[START DATA ENTRIES]

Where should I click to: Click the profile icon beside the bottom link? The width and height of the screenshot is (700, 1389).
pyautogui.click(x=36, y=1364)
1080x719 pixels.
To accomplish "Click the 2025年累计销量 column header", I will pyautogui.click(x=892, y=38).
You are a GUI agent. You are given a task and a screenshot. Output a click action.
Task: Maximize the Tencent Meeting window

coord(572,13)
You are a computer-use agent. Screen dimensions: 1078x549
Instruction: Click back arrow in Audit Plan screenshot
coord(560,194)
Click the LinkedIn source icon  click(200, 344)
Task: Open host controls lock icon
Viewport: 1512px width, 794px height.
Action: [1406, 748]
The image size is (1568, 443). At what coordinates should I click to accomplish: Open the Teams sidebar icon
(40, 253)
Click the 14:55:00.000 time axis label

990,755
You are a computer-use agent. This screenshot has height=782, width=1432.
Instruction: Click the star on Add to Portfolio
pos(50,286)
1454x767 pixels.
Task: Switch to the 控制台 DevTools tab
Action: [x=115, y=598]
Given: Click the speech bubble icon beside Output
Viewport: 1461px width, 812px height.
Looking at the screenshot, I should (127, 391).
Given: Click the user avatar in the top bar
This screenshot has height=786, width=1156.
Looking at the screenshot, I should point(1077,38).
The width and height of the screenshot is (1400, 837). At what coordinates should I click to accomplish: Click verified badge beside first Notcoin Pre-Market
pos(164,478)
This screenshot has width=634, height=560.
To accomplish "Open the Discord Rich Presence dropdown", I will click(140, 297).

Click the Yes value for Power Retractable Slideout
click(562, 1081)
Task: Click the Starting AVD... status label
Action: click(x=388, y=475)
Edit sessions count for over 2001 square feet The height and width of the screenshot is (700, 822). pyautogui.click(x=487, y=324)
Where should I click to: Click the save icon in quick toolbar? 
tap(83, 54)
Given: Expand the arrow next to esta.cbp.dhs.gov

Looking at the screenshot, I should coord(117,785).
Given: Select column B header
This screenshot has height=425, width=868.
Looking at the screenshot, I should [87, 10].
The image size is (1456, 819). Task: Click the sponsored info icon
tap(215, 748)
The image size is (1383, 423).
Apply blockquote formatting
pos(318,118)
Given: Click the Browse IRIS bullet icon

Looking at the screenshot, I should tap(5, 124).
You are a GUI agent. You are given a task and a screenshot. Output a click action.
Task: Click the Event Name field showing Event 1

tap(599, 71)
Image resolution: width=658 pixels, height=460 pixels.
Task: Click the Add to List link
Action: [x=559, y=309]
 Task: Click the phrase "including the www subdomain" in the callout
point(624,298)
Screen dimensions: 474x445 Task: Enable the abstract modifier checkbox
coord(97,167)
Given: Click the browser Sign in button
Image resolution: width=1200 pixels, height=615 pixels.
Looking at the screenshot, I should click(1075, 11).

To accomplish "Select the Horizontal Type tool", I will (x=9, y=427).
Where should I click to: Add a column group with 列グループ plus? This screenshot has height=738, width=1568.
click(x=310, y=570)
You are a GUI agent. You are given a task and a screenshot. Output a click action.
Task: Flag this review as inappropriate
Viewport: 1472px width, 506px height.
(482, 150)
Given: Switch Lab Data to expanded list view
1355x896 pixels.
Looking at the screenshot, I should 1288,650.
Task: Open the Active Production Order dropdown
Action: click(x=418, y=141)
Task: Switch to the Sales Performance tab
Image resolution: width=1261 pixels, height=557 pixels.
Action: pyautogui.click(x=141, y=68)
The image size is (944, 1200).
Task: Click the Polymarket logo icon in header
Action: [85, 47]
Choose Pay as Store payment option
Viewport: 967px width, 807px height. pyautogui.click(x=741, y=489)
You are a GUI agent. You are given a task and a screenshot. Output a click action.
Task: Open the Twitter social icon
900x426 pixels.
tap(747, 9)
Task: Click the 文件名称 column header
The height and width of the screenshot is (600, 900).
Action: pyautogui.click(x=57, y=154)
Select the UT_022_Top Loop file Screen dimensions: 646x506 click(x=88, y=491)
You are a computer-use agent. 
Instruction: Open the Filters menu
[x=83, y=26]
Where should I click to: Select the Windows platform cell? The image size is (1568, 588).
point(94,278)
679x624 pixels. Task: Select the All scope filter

[END DATA ENTRIES]

GOAL OF THE EXERCISE:
Render every line of the data above as a numbered list, dropping any blank lines.

SOLUTION:
1. Where should I click to: Click the profile icon beside the bottom link? The width and height of the screenshot is (700, 1389).
2. pyautogui.click(x=36, y=1364)
3. 1080x719 pixels.
4. To accomplish "Click the 2025年累计销量 column header", I will pyautogui.click(x=892, y=38).
5. You are a GUI agent. You are given a task and a screenshot. Output a click action.
6. Task: Maximize the Tencent Meeting window
7. coord(572,13)
8. You are a computer-use agent. Screen dimensions: 1078x549
9. Instruction: Click back arrow in Audit Plan screenshot
10. coord(560,194)
11. Click the LinkedIn source icon  click(200, 344)
12. Task: Open host controls lock icon
13. Viewport: 1512px width, 794px height.
14. Action: [1406, 748]
15. The image size is (1568, 443). At what coordinates should I click to accomplish: Open the Teams sidebar icon
16. (40, 253)
17. Click the 14:55:00.000 time axis label
18. 990,755
19. You are a computer-use agent. This screenshot has height=782, width=1432.
20. Instruction: Click the star on Add to Portfolio
21. pos(50,286)
22. 1454x767 pixels.
23. Task: Switch to the 控制台 DevTools tab
24. Action: [x=115, y=598]
25. Given: Click the speech bubble icon beside Output
26. Viewport: 1461px width, 812px height.
27. Looking at the screenshot, I should (127, 391).
28. Given: Click the user avatar in the top bar
29. This screenshot has height=786, width=1156.
30. Looking at the screenshot, I should point(1077,38).
31. The width and height of the screenshot is (1400, 837). At what coordinates should I click to accomplish: Click verified badge beside first Notcoin Pre-Market
32. pos(164,478)
33. This screenshot has width=634, height=560.
34. To accomplish "Open the Discord Rich Presence dropdown", I will click(140, 297).
35. Click the Yes value for Power Retractable Slideout
36. click(562, 1081)
37. Task: Click the Starting AVD... status label
38. Action: click(x=388, y=475)
39. Edit sessions count for over 2001 square feet The height and width of the screenshot is (700, 822). pyautogui.click(x=487, y=324)
40. Where should I click to: Click the save icon in quick toolbar? 
41. tap(83, 54)
42. Given: Expand the arrow next to esta.cbp.dhs.gov
43. Looking at the screenshot, I should coord(117,785).
44. Given: Select column B header
45. This screenshot has height=425, width=868.
46. Looking at the screenshot, I should [87, 10].
47. The image size is (1456, 819). Task: Click the sponsored info icon
48. tap(215, 748)
49. The image size is (1383, 423).
50. Apply blockquote formatting
51. pos(318,118)
52. Given: Click the Browse IRIS bullet icon
53. Looking at the screenshot, I should tap(5, 124).
54. You are a GUI agent. You are given a task and a screenshot. Output a click action.
55. Task: Click the Event Name field showing Event 1
56. tap(599, 71)
57. Image resolution: width=658 pixels, height=460 pixels.
58. Task: Click the Add to List link
59. Action: [x=559, y=309]
60.  Task: Click the phrase "including the www subdomain" in the callout
61. point(624,298)
62. Screen dimensions: 474x445 Task: Enable the abstract modifier checkbox
63. coord(97,167)
64. Given: Click the browser Sign in button
65. Image resolution: width=1200 pixels, height=615 pixels.
66. Looking at the screenshot, I should click(1075, 11).
67. To accomplish "Select the Horizontal Type tool", I will (x=9, y=427).
68. Where should I click to: Add a column group with 列グループ plus? This screenshot has height=738, width=1568.
69. click(x=310, y=570)
70. You are a GUI agent. You are given a task and a screenshot. Output a click action.
71. Task: Flag this review as inappropriate
72. Viewport: 1472px width, 506px height.
73. (482, 150)
74. Given: Switch Lab Data to expanded list view
75. 1355x896 pixels.
76. Looking at the screenshot, I should 1288,650.
77. Task: Open the Active Production Order dropdown
78. Action: click(x=418, y=141)
79. Task: Switch to the Sales Performance tab
80. Image resolution: width=1261 pixels, height=557 pixels.
81. Action: pyautogui.click(x=141, y=68)
82. The image size is (944, 1200).
83. Task: Click the Polymarket logo icon in header
84. Action: [85, 47]
85. Choose Pay as Store payment option
86. Viewport: 967px width, 807px height. pyautogui.click(x=741, y=489)
87. You are a GUI agent. You are given a task and a screenshot. Output a click action.
88. Task: Open the Twitter social icon
89. 900x426 pixels.
90. tap(747, 9)
91. Task: Click the 文件名称 column header
92. The height and width of the screenshot is (600, 900).
93. Action: pyautogui.click(x=57, y=154)
94. Select the UT_022_Top Loop file Screen dimensions: 646x506 click(x=88, y=491)
95. You are a computer-use agent. 
96. Instruction: Open the Filters menu
97. [x=83, y=26]
98. Where should I click to: Select the Windows platform cell? The image size is (1568, 588).
99. point(94,278)
100. 679x624 pixels. Task: Select the All scope filter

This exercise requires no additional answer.